More than 30 children were reunited with their families in Ukraine this weekend after a long operation to bring them back home from Russia or Russian-occupied Crimea, where they were taken from areas occupied by Russian forces during the war.
Mothers hugged sons and daughters as they crossed the border from Belarus into Ukraine on Friday after a complex rescue operation that involved traveling through four countries.
Dasha Rak, a 13-year-old girl, said she and her twin sister agreed to leave the Russian-occupied city of Kherson last year because of the war and go to a holiday camp in Crimea for a few weeks. But once in Crimea, Russian officials said, the children stay longer.
“They said they’d adopt us, we’d get guardians,” she said. “When they first said we’d be staying longer we all started crying.”
Dasha’s mother Natalya said she traveled from Ukraine to Crimea via Poland, Belarus and Moscow to get her daughters. Russia has occupied Ukraine’s Crimean peninsula since 2014.
“It was very difficult but we kept going, we didn’t sleep at night, we just sat up and slept,” he explained of his journey to the camp.
“It was heartbreaking to see the crying children left behind the fence,” she said.
Kyiv estimates that around 19,500 children have been taken to Russia or Russian-occupied Crimea since Moscow invaded in February last year, which it denounces as illegal deportations.

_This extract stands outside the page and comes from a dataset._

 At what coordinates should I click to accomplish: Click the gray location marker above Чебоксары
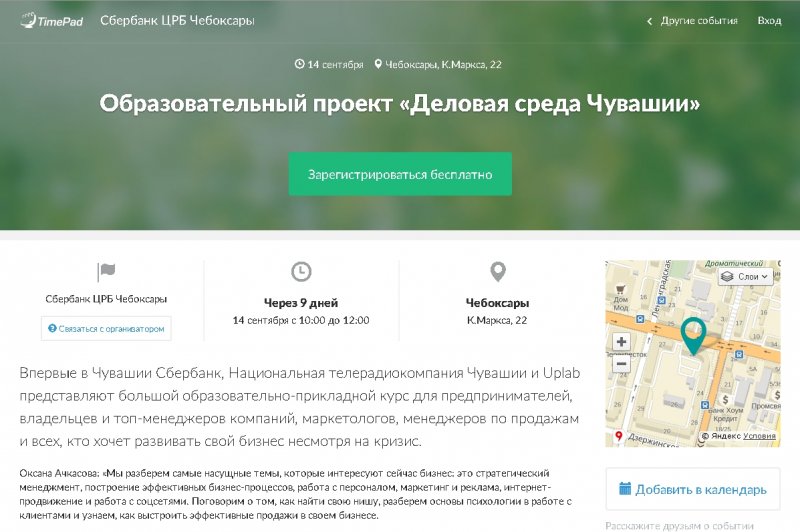point(497,272)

Moscow, which controls parts of eastern and southern Ukraine, denies abducting the children and says they were transported for their own safety.

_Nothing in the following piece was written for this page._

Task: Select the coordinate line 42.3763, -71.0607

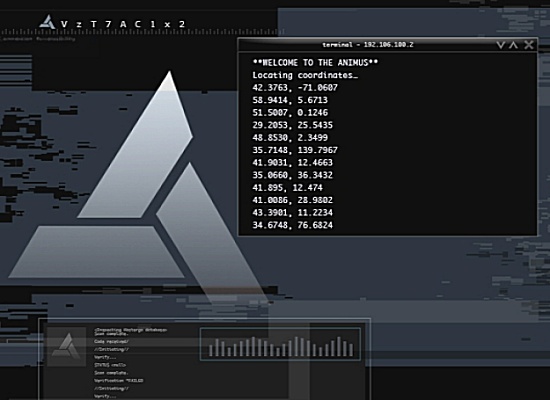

“Now the fifth rescue operation is nearing completion. It is special because of the number of children we managed to return and its complexity,” said Mykola Kuleba, founder of the Save Ukraine humanitarian organization, which helped organize the rescue operation.
Kuleba told a Kyiv briefing on Saturday that all 31 children brought home said no one in Russia was trying to find their parents.
“There are children who have changed their place five times in five months, some children say they are living with rats and cockroaches,” he said. Kuleba said the children were taken by the Russians from occupied parts of Ukraine’s Kharkiv and Kherson regions to stay in summer camps.
The Russian Foreign Ministry did not immediately respond to a request for comment.
Arrest warrants
Three children – two boys and a girl – were present at the media conference in Kyiv. Save Ukraine came home last month in a previous operation that returned a total of 18 children.
The three said they were separated from their parents, who were pressured by Russian authorities to send their children to Russian summer camps for two weeks in the occupied parts of Kherson and Kharkiv regions.
Children at the briefing said they were forced to stay in summer camps for four to six months and were moved from one place to another during their stay.
“We were treated like animals. We were locked up in a separate building,” said child Vitaly from the Kherson region, whose age was not clear. He said his parents were told they no longer needed him.
Last month, the International Criminal Court issued arrest warrants for Russian President Vladimir Putin and Russian Children’s Rights Commissioner Maria Lvova-Belova, accused of abducting children from Ukraine.
Moscow did not hide the program that took thousands of Ukrainian children from the occupied territories, but presented it as a humanitarian campaign to save orphans and children abandoned in the conflict zone.
Russia rejects the ICC charges, does not recognize the court’s jurisdiction and calls the warrants null and void.
Lvova-Belova said earlier this week that her commission acted on a humanitarian basis to protect the interests of children in areas where military operations were taking place and that no one was moved against their will or with the consent of their parents or legal guardians. They searched unless they were missing.
Kateryna Rashevska, a lawyer at the Regional Center for Human Rights, a Ukrainian NGO, told the briefing that Russian authorities were gathering evidence to build a case for deliberately preventing the return of Ukrainian children.
“In each story there is a whole range of international violations that cannot go unpunished,” he said.